Tunnel validates JWT and establishes session

Registering PassKeys

Before you can use PassKey authentication, you need to register your PassKey with PATAPIM.

First-Time Registration

  1. Open PATAPIM settings
  2. Navigate to Security > PassKey Authentication
  3. Click “Register PassKey”
  4. Choose a display name for this PassKey (e.g., “MacBook Pro Touch ID”)
  5. Follow the browser prompt to authenticate
  6. Your PassKey is now registered

Registering Multiple PassKeys

You can register multiple PassKeys for different devices:

  • MacBook: Touch ID
  • Windows PC: Windows Hello
  • Mobile device: Biometric or hardware key

Each PassKey can have a unique display name to identify it.

Managing PassKeys

View and manage your registered PassKeys in the settings panel.

Viewing PassKeys

The PassKey management panel shows:

  • PassKey display name
  • Date registered
  • Last used (if applicable)
  • Device type (detected from user agent)

Revoking PassKeys

To remove a PassKey:

  1. Open PATAPIM settings
  2. Navigate to Security > PassKey Authentication
  3. Find the PassKey you want to remove
  4. Click “Revoke” next to the PassKey
  5. Confirm the revocation

Revoked PassKeys can no longer be used for authentication. You can re-register the same device later if needed.

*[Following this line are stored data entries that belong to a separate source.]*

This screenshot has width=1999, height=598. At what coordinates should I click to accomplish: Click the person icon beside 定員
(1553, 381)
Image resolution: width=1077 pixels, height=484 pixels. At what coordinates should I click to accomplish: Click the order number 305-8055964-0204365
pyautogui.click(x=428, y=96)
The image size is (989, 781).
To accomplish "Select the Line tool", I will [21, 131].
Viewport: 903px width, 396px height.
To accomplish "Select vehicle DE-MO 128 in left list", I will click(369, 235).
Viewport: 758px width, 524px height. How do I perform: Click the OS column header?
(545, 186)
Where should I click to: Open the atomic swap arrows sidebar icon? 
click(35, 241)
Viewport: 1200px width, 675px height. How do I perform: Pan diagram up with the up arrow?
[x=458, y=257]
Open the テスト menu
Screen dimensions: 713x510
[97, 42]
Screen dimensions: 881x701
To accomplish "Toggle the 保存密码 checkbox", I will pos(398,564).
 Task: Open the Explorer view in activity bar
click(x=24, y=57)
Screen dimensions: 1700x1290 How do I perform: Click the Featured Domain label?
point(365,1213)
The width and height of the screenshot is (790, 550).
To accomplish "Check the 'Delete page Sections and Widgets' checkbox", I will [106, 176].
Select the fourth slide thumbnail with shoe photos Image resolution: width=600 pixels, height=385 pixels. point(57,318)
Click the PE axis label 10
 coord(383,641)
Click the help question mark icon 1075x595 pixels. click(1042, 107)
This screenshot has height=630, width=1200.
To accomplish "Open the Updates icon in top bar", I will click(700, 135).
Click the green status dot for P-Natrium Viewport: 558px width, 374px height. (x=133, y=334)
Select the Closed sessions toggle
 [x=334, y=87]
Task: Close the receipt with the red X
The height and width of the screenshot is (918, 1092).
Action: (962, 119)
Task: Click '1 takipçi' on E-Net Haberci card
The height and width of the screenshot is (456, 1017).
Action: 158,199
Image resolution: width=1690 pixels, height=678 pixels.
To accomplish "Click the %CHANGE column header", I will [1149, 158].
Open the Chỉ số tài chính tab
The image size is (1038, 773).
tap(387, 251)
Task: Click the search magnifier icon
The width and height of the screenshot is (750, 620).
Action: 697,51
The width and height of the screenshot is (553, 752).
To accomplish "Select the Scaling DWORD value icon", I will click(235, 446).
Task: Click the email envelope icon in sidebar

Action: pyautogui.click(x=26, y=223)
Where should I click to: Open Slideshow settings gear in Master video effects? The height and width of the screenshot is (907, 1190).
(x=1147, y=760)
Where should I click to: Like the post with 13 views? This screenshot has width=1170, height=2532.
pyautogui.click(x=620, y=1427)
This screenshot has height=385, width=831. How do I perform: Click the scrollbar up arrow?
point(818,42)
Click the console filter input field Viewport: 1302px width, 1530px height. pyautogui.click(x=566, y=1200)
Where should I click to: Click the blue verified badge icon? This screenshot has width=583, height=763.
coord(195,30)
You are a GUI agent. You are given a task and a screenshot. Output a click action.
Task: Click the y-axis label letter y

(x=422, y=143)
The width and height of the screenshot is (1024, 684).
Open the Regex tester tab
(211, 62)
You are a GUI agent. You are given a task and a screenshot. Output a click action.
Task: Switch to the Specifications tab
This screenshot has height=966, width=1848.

Trusted PassKey Management

Manage trusted PassKeys for remote access from the PATAPIM desktop app.

Approving New Devices

When a new device attempts to connect via PassKey:

  1. A pending approval notification appears in the PATAPIM desktop app
  2. Review the device name and PassKey fingerprint
  3. Click Approve to trust the device or Deny to reject it
  4. Approved devices are saved to ~/.patapim/trusted-passkeys.json

Managing Trusted Devices

View and manage trusted devices:

  • Open Settings > Security > Trusted Devices
  • See all approved PassKeys with device names and last-used dates
  • Click Remove to revoke trust from a specific device

Security Considerations

Biometric Data

PATAPIM never receives your biometric data (fingerprint, face scan). Biometric authentication happens entirely on your device:

  1. Browser prompts for biometric auth
  2. Device validates biometric locally
  3. Device generates a cryptographic signature
  4. Only the signature is sent to PATAPIM

Your fingerprint or face data never leaves your device.

PassKey Storage

PassKeys are stored differently depending on the method:

  • Touch ID: Secure Enclave on macOS
  • Windows Hello: TPM (Trusted Platform Module)
  • Hardware keys: On the physical key device

PATAPIM stores only the public key associated with each PassKey. The private key remains on your device.

JWT Tokens

JWT tokens issued after authentication:

  • Expire after 24 hours
  • Are signed with a secret key
  • Contain minimal claims (user ID, expiration)
  • Cannot be reused across different tunnel sessions

Fallback Authentication

If PassKey authentication fails or is unavailable:

  1. Backup codes: Generate one-time backup codes in settings
  2. Email verification: Receive a magic link via email
  3. Traditional password: Optionally set a password as fallback

Configure fallback methods in Security > Authentication Fallbacks.

Browser Compatibility

PassKey authentication requires a modern browser with WebAuthn support:

  • ✅ Chrome/Edge 90+
  • ✅ Firefox 90+
  • ✅ Safari 14+
  • ✅ Brave 1.30+

On unsupported browsers, PATAPIM automatically falls back to alternative authentication methods.